Launched in 2002, it is the oldest current events program in Pakistan. The first guest at the show was Ameen Faheem with whom the first host Hamid Mir discussed the 2002 Pakistan general election. Special transmissions are also broadcast focusing on crises zones, such as those which took place during the Long March of 2009.

In December 2007, the show was banned by Pervez Musharraf due to Mir's constant criticism of the Government. The show returned in January 2008 but was hosted by Muhammad Malik instead of Hamid Mir. After the General Election of 2008, Mir returned to Capital Talk.

In October 2012, Capital Talk completed its 10 years of running. This was celebrated by Geo News by running a special episode of the program.

(Stored entries)
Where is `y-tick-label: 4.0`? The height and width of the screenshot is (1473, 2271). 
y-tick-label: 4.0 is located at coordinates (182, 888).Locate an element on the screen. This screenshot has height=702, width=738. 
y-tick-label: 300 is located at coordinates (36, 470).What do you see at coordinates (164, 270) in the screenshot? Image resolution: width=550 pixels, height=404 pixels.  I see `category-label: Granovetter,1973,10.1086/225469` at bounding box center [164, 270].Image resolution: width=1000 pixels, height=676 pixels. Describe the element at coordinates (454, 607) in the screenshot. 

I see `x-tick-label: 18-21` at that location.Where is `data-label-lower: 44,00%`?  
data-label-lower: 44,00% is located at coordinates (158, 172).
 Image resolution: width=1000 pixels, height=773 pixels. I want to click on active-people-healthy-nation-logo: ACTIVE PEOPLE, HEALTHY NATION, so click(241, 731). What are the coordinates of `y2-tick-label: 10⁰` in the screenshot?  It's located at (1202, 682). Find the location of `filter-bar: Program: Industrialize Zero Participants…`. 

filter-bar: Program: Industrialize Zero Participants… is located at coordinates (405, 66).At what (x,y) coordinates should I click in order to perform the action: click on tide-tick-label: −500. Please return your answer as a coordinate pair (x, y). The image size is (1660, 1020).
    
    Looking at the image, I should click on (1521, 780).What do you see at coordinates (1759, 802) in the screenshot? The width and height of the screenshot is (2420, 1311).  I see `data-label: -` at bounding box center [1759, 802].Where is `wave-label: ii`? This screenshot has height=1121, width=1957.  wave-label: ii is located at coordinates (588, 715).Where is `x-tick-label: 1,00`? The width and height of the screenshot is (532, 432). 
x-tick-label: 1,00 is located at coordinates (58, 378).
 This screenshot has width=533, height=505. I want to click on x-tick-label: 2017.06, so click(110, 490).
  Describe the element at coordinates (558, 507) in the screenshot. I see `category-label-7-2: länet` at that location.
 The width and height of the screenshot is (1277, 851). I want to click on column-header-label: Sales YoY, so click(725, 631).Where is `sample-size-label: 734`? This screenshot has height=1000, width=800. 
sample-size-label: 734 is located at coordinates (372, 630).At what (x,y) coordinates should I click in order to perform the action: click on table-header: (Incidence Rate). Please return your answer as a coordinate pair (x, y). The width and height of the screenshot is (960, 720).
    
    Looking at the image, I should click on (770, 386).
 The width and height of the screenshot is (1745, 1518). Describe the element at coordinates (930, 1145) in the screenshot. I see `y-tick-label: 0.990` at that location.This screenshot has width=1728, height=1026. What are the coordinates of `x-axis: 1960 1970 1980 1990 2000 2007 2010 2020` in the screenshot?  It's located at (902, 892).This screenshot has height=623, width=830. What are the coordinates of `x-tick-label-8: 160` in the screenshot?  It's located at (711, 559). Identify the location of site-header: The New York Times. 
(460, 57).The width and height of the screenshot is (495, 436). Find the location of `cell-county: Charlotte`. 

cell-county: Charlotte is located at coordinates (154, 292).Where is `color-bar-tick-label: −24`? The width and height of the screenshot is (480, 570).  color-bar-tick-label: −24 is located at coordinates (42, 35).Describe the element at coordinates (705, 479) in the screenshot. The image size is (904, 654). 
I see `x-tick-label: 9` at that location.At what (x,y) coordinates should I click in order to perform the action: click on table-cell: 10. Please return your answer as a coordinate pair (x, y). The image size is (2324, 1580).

### SET OF TASKS
1) According to the passage about Capital Talk, who was the show's first guest?
2) Write out the stretch of the Capital Talk passage from "In December 2007, the" through "to Capital Talk.".

### ANSWERS TO THE PROBLEMS
1) Ameen Faheem

2)
In December 2007, the show was banned by Pervez Musharraf due to Mir's constant criticism of the Government. The show returned in January 2008 but was hosted by Muhammad Malik instead of Hamid Mir. After the General Election of 2008, Mir returned to Capital Talk.